Description of the task>
The expected output is every line below, reproduced exactly.

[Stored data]
——

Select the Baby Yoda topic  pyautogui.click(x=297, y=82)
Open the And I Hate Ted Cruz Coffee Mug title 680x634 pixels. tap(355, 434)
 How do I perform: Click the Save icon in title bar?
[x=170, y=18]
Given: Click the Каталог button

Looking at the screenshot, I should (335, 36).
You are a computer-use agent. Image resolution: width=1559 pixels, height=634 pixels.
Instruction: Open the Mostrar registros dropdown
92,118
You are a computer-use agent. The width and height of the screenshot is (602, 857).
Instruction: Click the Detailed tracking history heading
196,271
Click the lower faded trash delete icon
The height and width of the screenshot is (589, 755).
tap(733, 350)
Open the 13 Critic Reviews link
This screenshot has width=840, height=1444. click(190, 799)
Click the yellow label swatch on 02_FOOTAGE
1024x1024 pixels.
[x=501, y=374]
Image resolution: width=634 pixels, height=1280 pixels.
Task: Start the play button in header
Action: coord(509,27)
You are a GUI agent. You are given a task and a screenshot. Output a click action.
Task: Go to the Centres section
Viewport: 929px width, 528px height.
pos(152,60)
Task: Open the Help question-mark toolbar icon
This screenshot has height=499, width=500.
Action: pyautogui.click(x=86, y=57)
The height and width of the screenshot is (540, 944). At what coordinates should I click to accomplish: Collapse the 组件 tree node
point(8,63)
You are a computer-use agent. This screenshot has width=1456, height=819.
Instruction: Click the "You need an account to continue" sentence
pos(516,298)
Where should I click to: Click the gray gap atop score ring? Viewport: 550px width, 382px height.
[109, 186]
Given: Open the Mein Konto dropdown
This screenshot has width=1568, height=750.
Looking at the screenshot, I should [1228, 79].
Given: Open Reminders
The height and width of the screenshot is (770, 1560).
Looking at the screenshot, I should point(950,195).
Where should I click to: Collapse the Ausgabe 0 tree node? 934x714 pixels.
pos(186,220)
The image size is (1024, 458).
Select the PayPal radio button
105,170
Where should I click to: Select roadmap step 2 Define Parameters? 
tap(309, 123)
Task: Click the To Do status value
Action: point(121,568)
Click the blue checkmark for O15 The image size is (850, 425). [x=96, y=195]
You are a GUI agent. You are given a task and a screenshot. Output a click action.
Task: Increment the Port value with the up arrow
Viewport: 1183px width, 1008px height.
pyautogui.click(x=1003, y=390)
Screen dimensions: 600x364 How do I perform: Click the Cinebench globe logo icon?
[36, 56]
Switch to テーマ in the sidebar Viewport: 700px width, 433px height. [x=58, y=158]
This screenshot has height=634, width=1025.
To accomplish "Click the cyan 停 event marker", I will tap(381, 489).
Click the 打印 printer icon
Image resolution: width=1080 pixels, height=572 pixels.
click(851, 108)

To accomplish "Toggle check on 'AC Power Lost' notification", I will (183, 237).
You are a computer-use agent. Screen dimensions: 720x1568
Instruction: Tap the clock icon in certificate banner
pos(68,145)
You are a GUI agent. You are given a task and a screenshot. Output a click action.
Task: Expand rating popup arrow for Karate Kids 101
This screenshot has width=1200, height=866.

——

Exercise answer>
Select the Baby Yoda topic  pyautogui.click(x=297, y=82)
Open the And I Hate Ted Cruz Coffee Mug title 680x634 pixels. tap(355, 434)
 How do I perform: Click the Save icon in title bar?
[x=170, y=18]
Given: Click the Каталог button

Looking at the screenshot, I should (335, 36).
You are a computer-use agent. Image resolution: width=1559 pixels, height=634 pixels.
Instruction: Open the Mostrar registros dropdown
92,118
You are a computer-use agent. The width and height of the screenshot is (602, 857).
Instruction: Click the Detailed tracking history heading
196,271
Click the lower faded trash delete icon
The height and width of the screenshot is (589, 755).
tap(733, 350)
Open the 13 Critic Reviews link
This screenshot has width=840, height=1444. click(190, 799)
Click the yellow label swatch on 02_FOOTAGE
1024x1024 pixels.
[x=501, y=374]
Image resolution: width=634 pixels, height=1280 pixels.
Task: Start the play button in header
Action: coord(509,27)
You are a GUI agent. You are given a task and a screenshot. Output a click action.
Task: Go to the Centres section
Viewport: 929px width, 528px height.
pos(152,60)
Task: Open the Help question-mark toolbar icon
This screenshot has height=499, width=500.
Action: pyautogui.click(x=86, y=57)
The height and width of the screenshot is (540, 944). At what coordinates should I click to accomplish: Collapse the 组件 tree node
point(8,63)
You are a computer-use agent. This screenshot has width=1456, height=819.
Instruction: Click the "You need an account to continue" sentence
pos(516,298)
Where should I click to: Click the gray gap atop score ring? Viewport: 550px width, 382px height.
[109, 186]
Given: Open the Mein Konto dropdown
This screenshot has width=1568, height=750.
Looking at the screenshot, I should [1228, 79].
Given: Open Reminders
The height and width of the screenshot is (770, 1560).
Looking at the screenshot, I should point(950,195).
Where should I click to: Collapse the Ausgabe 0 tree node? 934x714 pixels.
pos(186,220)
The image size is (1024, 458).
Select the PayPal radio button
105,170
Where should I click to: Select roadmap step 2 Define Parameters? 
tap(309, 123)
Task: Click the To Do status value
Action: point(121,568)
Click the blue checkmark for O15 The image size is (850, 425). [x=96, y=195]
You are a GUI agent. You are given a task and a screenshot. Output a click action.
Task: Increment the Port value with the up arrow
Viewport: 1183px width, 1008px height.
pyautogui.click(x=1003, y=390)
Screen dimensions: 600x364 How do I perform: Click the Cinebench globe logo icon?
[36, 56]
Switch to テーマ in the sidebar Viewport: 700px width, 433px height. [x=58, y=158]
This screenshot has height=634, width=1025.
To accomplish "Click the cyan 停 event marker", I will tap(381, 489).
Click the 打印 printer icon
Image resolution: width=1080 pixels, height=572 pixels.
click(851, 108)

To accomplish "Toggle check on 'AC Power Lost' notification", I will (183, 237).
You are a computer-use agent. Screen dimensions: 720x1568
Instruction: Tap the clock icon in certificate banner
pos(68,145)
You are a GUI agent. You are given a task and a screenshot. Output a click action.
Task: Expand rating popup arrow for Karate Kids 101
This screenshot has width=1200, height=866.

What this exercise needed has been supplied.